Z’kila fought his way out of the blanket and swung his bare feet onto the cool floor. He needed water- to drink or dunk his head in, he wasn’t sure yet. If Elidibus managed to restart the flood- he didn’t think he could go through that again. Destroying the Lightwardens had nearly killed him, and he wouldn’t have Ardbert to save him from the Light’s corruption a second time. 

The room had darkened to a soothing dimness that eased some of his tension. The sharp cold tiles on the soles of his feet helped to ground him. 

Staring at the jug a moment, Z’kila decided he needed a drink more than a shower. He sat down on the stool he’d kicked and sipped at his cup. The bruise on his shoulder was growing to encompass most of his left collarbone, and Z’kila idly thought that it resembled the bodies of Midgardsormr and the _Agrius_ as they looked stuck into the crystallised lake of Mor Dhona. 

Someone knocked before he could finish his cup. Z’kila scowled at the door and considered ignoring it. It wasn’t so late that a visit would be rude, but late enough that he could conceivably be asleep.
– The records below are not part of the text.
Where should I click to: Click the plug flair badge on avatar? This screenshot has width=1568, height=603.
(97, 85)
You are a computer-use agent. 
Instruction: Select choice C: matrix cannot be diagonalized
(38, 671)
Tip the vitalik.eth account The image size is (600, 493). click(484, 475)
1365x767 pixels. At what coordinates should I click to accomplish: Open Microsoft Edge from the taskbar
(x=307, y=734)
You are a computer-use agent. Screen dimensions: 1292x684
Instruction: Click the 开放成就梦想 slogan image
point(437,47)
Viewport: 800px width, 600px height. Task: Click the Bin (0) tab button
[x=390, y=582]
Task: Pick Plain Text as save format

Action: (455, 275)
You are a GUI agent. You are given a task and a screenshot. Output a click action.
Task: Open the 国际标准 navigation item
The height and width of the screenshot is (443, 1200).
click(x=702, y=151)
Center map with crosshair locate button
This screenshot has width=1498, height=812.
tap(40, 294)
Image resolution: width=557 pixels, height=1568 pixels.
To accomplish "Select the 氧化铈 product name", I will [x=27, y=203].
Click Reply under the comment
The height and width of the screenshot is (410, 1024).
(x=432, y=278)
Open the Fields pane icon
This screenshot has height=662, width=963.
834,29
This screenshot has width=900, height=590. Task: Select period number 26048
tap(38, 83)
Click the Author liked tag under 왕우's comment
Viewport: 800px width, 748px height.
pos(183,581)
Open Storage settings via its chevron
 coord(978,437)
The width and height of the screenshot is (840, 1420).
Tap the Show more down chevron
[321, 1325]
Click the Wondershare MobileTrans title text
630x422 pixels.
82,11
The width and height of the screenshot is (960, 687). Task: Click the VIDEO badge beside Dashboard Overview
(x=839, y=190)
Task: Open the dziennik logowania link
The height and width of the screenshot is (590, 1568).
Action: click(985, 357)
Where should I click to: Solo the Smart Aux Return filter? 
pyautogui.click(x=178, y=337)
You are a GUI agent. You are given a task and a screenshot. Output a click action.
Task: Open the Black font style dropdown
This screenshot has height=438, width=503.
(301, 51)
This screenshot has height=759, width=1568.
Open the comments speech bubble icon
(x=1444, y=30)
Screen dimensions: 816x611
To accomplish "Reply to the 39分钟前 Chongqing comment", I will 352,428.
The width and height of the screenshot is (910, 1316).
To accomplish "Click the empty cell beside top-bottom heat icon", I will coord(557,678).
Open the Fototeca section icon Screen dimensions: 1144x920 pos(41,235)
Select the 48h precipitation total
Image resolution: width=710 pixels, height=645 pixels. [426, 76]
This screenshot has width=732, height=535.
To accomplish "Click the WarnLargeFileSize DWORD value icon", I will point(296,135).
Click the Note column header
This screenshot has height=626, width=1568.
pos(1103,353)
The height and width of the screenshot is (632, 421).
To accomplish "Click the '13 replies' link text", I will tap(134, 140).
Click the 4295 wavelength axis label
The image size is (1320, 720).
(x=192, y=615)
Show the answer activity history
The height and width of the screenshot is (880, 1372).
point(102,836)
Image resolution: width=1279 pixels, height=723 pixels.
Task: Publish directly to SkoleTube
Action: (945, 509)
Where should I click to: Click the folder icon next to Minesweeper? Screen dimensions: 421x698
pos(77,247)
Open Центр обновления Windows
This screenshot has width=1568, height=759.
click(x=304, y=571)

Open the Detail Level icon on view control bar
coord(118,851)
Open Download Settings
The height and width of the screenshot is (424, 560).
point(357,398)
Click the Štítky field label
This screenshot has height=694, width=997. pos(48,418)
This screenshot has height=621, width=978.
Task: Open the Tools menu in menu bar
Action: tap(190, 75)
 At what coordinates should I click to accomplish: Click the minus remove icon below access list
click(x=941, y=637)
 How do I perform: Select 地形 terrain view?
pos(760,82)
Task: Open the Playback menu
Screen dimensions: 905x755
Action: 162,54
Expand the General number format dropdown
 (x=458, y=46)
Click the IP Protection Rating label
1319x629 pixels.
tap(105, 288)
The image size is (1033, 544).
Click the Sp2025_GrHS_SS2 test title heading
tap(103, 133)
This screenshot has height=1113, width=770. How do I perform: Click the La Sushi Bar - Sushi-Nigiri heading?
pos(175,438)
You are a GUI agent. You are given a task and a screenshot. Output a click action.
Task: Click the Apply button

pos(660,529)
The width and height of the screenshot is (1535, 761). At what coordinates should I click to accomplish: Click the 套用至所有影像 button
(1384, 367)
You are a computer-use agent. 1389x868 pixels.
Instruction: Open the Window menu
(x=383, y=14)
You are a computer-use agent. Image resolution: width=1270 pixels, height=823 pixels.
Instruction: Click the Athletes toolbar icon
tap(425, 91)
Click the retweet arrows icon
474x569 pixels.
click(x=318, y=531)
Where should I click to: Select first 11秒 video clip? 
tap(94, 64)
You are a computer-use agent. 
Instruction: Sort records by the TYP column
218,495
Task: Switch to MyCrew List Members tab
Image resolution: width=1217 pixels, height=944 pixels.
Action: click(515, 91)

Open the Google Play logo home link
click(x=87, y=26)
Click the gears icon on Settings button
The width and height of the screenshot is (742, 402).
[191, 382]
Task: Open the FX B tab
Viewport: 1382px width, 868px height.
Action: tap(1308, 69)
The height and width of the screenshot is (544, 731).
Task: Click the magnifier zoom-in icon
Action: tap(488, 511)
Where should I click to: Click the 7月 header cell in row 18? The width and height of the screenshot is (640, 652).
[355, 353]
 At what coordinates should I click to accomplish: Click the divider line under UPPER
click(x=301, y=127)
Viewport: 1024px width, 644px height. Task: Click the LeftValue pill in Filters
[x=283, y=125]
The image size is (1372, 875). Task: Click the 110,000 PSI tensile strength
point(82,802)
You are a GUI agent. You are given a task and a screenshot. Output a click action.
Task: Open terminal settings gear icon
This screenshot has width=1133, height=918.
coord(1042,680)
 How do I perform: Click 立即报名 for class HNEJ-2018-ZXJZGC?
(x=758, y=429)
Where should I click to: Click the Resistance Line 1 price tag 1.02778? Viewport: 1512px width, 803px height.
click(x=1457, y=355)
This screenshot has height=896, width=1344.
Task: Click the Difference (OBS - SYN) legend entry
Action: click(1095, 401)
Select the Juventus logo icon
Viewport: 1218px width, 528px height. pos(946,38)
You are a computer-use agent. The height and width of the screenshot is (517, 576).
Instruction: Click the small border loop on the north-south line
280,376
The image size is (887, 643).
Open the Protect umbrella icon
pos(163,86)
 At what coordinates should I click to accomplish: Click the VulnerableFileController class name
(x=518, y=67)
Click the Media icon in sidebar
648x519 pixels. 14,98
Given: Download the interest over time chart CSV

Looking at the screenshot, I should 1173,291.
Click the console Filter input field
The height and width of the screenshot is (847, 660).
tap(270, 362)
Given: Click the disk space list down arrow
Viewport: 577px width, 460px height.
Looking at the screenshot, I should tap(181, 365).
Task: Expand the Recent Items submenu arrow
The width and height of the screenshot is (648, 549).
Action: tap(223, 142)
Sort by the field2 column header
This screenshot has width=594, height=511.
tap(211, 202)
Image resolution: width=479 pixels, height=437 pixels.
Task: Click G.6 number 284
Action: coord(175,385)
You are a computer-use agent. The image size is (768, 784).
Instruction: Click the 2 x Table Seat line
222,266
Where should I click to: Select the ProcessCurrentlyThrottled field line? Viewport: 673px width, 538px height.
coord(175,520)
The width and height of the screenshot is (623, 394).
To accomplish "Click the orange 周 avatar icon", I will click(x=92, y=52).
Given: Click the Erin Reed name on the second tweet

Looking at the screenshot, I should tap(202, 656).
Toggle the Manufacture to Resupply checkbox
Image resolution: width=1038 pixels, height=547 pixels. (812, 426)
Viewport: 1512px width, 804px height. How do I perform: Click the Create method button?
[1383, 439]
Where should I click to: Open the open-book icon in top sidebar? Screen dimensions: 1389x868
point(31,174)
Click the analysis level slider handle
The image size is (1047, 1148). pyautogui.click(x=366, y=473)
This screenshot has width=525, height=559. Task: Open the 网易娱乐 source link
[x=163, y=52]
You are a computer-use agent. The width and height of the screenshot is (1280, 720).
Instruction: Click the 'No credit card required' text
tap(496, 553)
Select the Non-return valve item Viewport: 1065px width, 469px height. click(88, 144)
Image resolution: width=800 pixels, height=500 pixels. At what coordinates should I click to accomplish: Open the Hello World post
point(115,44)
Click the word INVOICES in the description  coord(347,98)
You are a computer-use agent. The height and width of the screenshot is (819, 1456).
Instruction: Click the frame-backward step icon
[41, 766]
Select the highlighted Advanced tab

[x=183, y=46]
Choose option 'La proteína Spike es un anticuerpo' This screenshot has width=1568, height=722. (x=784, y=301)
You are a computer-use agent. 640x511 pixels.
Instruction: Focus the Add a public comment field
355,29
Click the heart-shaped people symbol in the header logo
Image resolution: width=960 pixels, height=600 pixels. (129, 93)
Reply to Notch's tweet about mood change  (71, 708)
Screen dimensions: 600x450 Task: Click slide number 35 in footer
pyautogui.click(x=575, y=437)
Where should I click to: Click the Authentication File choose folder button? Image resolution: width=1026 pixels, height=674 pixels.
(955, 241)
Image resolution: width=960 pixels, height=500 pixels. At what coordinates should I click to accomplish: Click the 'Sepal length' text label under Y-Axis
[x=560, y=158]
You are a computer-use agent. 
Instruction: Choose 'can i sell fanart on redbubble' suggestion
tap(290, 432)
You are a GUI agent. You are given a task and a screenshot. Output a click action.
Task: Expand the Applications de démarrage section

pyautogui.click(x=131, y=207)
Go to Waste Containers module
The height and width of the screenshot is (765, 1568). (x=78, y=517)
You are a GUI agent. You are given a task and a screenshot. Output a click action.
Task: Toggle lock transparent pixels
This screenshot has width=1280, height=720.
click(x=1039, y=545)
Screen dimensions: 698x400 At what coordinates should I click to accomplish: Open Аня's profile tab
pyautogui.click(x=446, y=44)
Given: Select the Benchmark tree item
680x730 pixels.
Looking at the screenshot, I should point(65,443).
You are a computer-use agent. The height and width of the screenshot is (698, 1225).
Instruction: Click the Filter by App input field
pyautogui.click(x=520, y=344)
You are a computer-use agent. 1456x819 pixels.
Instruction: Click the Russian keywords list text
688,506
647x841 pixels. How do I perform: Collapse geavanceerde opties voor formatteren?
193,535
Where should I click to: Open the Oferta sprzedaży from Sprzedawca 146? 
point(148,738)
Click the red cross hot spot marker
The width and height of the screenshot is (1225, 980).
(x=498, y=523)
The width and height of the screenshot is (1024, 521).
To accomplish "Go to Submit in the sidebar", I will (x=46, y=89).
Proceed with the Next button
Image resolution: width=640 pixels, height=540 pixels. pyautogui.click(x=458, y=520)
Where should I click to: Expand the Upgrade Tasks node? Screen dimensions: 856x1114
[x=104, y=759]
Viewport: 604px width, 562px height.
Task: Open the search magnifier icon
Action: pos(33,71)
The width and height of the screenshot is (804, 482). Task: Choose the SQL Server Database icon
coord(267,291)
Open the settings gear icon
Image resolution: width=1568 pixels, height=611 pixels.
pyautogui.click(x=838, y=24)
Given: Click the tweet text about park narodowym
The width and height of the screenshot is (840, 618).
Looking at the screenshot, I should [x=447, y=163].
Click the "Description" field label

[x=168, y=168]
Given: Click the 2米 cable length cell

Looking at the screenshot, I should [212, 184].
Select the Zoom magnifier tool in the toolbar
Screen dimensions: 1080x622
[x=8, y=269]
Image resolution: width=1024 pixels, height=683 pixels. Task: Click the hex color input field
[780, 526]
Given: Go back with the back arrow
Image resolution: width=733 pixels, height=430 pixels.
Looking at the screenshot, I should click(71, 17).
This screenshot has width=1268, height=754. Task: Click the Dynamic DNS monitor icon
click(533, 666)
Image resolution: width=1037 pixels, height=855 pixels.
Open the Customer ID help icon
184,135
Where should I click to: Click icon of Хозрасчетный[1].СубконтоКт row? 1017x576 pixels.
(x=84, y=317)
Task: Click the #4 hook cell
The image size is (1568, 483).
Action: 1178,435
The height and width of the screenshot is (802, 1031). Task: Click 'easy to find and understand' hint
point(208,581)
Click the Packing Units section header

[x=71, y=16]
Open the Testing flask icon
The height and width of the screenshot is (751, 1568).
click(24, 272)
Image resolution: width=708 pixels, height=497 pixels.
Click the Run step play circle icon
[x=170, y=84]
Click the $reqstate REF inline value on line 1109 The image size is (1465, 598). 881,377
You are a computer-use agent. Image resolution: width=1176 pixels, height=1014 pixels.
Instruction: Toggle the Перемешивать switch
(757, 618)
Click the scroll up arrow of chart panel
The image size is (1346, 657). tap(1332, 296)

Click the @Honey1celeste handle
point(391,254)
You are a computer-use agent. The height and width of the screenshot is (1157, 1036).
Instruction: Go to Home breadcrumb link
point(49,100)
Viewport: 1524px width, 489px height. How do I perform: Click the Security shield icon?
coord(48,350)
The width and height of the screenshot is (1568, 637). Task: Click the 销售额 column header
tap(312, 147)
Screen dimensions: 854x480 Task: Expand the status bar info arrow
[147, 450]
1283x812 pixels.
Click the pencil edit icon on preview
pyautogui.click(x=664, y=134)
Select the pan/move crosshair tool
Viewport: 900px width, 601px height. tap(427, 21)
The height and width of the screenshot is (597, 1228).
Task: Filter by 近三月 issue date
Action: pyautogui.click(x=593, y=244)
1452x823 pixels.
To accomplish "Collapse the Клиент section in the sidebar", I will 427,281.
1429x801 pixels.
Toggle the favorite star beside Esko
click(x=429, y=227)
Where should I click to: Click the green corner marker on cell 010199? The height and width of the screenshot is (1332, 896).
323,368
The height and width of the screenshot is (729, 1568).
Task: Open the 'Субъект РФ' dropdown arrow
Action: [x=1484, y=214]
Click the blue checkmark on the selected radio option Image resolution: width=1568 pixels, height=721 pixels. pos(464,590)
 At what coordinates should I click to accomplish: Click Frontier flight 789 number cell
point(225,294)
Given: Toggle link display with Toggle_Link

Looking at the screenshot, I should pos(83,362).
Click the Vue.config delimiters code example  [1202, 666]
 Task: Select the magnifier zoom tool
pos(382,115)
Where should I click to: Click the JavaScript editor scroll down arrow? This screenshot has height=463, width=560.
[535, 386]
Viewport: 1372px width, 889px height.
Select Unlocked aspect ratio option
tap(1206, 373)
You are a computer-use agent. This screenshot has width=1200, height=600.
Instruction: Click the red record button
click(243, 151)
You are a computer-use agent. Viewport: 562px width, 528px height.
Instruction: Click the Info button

The idea of opening the door in nothing but his undergarments to scare off whoever it was passed through his mind as well. But it could easily be Alisae or Ryne and he couldn’t do that sort of thing to them. 

‘Master Tia? Apologies for the late hour, but you have a guest.’ 

Z’kila bristled. No, he had not explained to the Pendants manager that _Tia_ was not a _surname_ because that would involve trying to explain an entire culture which did not exist on the First. Nevertheless, being addressed as such was still rude.

He sighed, threw on a thin robe and went to answer it. Maybe a distraction would help, after all.

Bright ruby eyes greeted him. ‘Good evening, Kila. It occurred to me that I sent you to rest without a chance for dinner. I hope I’m not disturbing you?’ G’raha held up a basket of sandwiches, looking easily as delicious as the last batch he’d brought. 

Z’kila wasn’t at all hungry, his belly too full of its own knots to even consider a meal. He tried to figure out whether he wanted company or to be left alone to stew on his thoughts. Regardless, he could never turn G’raha away. He said nothing and stepped aside to let his visitor into his room. G’raha breezed inside and set the sandwiches down in the middle of the table.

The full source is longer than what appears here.